Insurgent Supremacists: The U.S. Far-Right's Challenge to State and Empire by Matthew N. Lyons

Insurgent Supremacists: The U.S. Far-Right's Challenge to State and Empire by Matthew N. Lyons

Author:Matthew N. Lyons [Matthew N. Lyons, ]
Language: eng
Format: epub
Publisher: Kersplebedeb


Neonazism

While the LaRouche network promotes conspiracy theories rooted in coded antisemitism, most white nationalists explicitly equate empire with international Jewish power. Neonazis’ hatred of the “Zionist Occupation Government” led some of them to applaud the 9-­11 attacks in 2001 and call for an alliance with al-­Qaeda against the U.S. government. Yet some neonazis, like LaRouchites, have also made overtures to leftists around anti-­interventionism and anti-­imperialism, for example when World Church of the Creator leader Matt Hale praised the 1999 Seattle protests against the World Trade Organization, or when the National Alliance set up a progressive-­sounding “Anti-­Globalism Action Network” website in 2002.33 The Third Positionist group White Aryan Resistance (WAR) was pivotal in promoting this approach in the 1980s, as WAR leader Tom Metzger explained:

We have taken a stand since the late 70s early 80s of opposing imperialist activities by what we would call the transnational corporate leadership in this country that we feel pretty much controls what goes on in Washington, DC. So we came out opposing the Cold War because our logic was simple that if there were any kind of nuclear war it would destroy the ancestral homeland of the entire white race. And from there we began to oppose intervention in the problems of Central America and so forth. … This would cause massive illegal immigration into the United States. … 34

Although WAR has all but disappeared as an organization, Third Positionism remains a significant current within the neonazi movement. A 2011 post on the neonazi discussion forum Stormfront argued that Third Position was a more effective framework than white nationalism for promoting fascist ideology to non-­fascists. The author, “PolishPatriot82,” claimed that while most people associated white nationalism negatively with racism, Third Position represented a combination of leftist and rightist views, so it has the potential to appeal to more people. “For example, Third Positionists are pro-­environment and antiwar (the left is happy) yet they are anti-­immigration and support traditional values (the right is happy).” PolishPatriot82 also emphasized that Third Positionism was “anticolonial”:

Third Positionists believe that every ethnic group and race of people has the human right to independence, freedom and the dignity and RIGHT TO EXIST AS A PEOPLE, A RACE, OR AN ETHNIC GROUP. In this respect, we completely reject what could be called the neo-­colonial agenda of the United States in pursuing wars for oil in Iraq and Libya. We are also completely against the military intervention of the United States in Afghanistan or their support of pro-­American juntas in Latin America to open up markets for exploitation by American capitalism. …
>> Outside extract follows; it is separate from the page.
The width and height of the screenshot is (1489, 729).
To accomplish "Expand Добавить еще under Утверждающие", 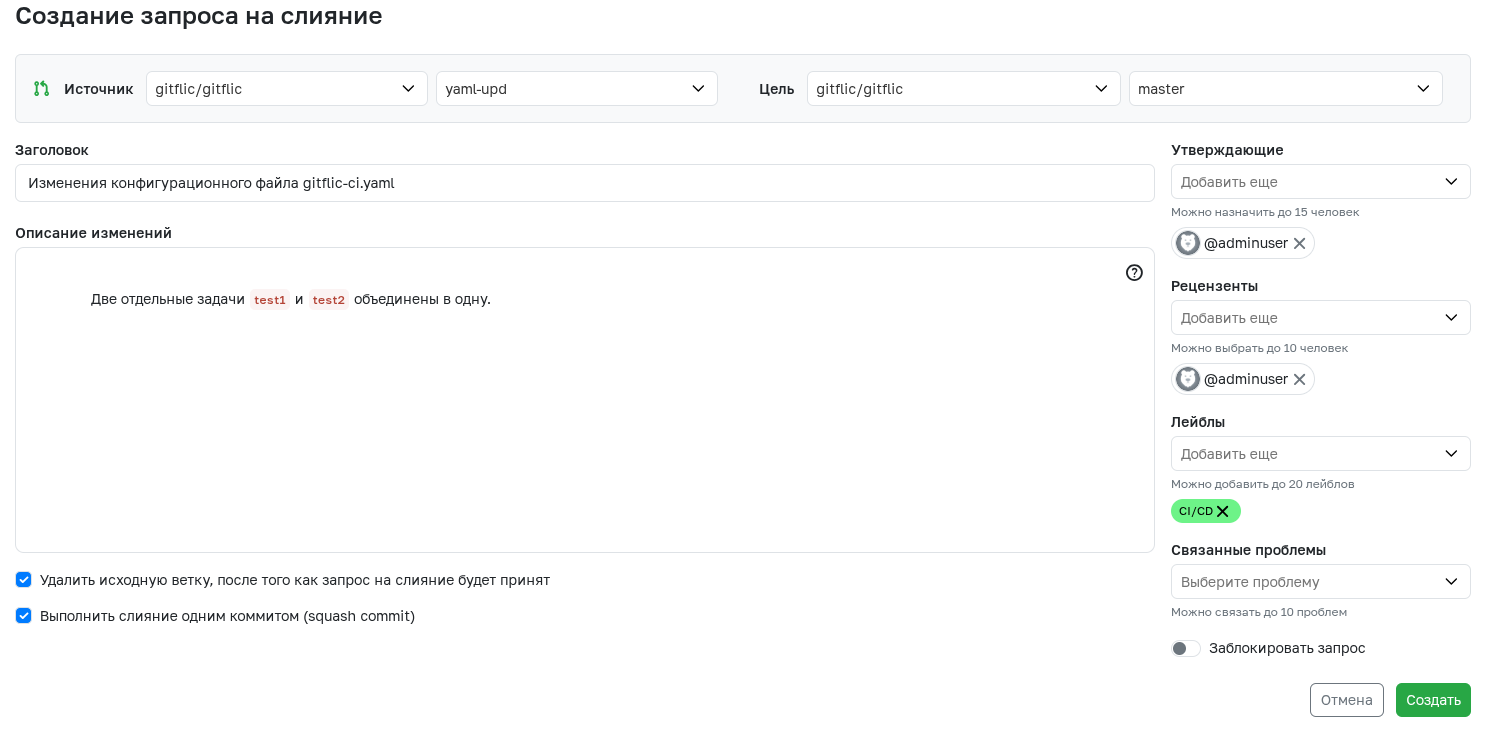I will point(1320,181).
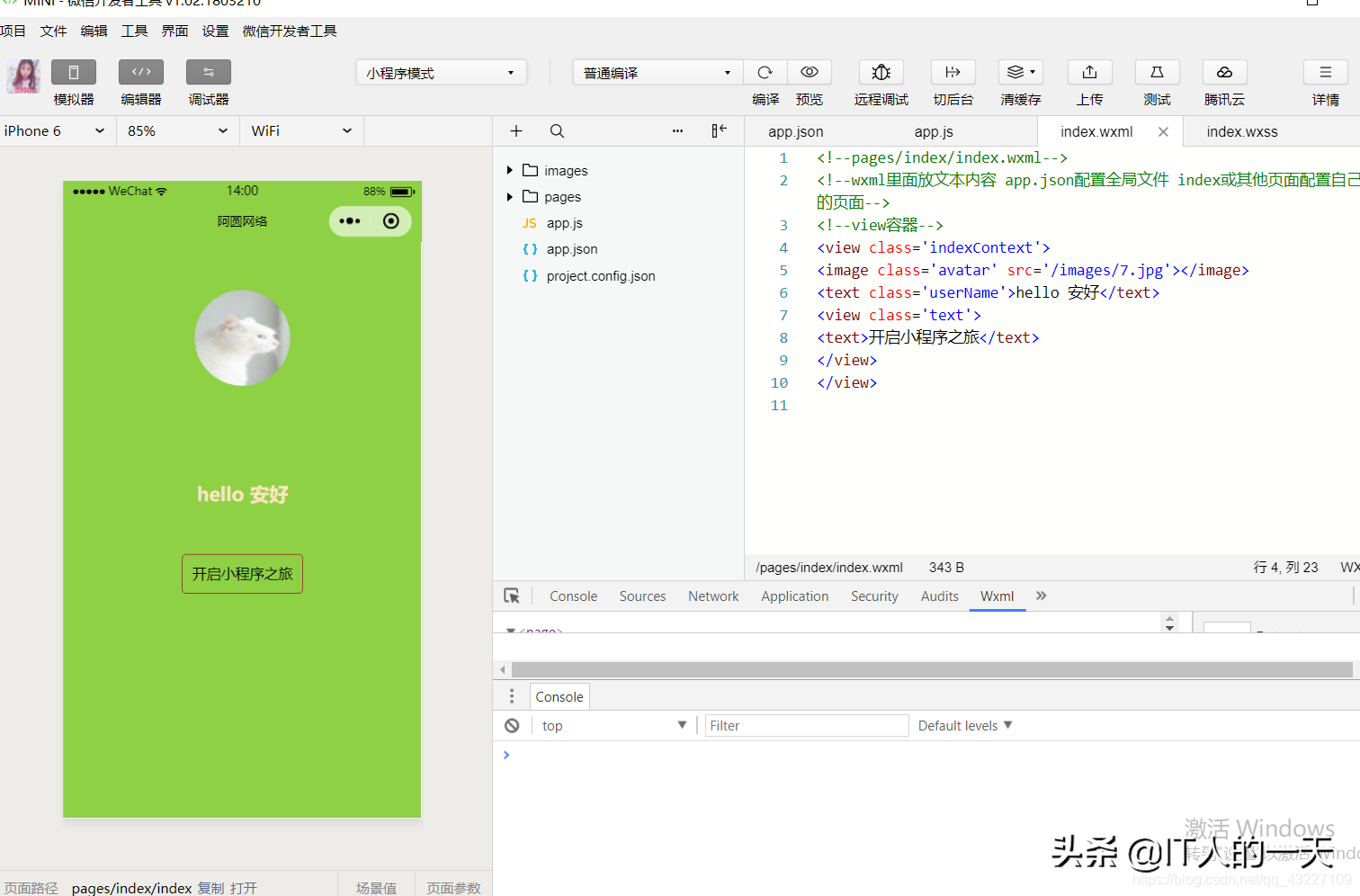
Task: Search files with magnifier icon
Action: click(557, 131)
At the same time, the author also argued that globalist elites were trying to destroy European culture first because white Europeans were the most successful race in the world, and the only ones who could and would step in to help others. “[L]eftists know it’s true, with no white people around Africa and Asia will fall quickly.”35

Some neonazis have moved from Third Positionism to Duginism, notably former American Front leader James Porrazzo’s group New Resistance and its website, Open Revolt.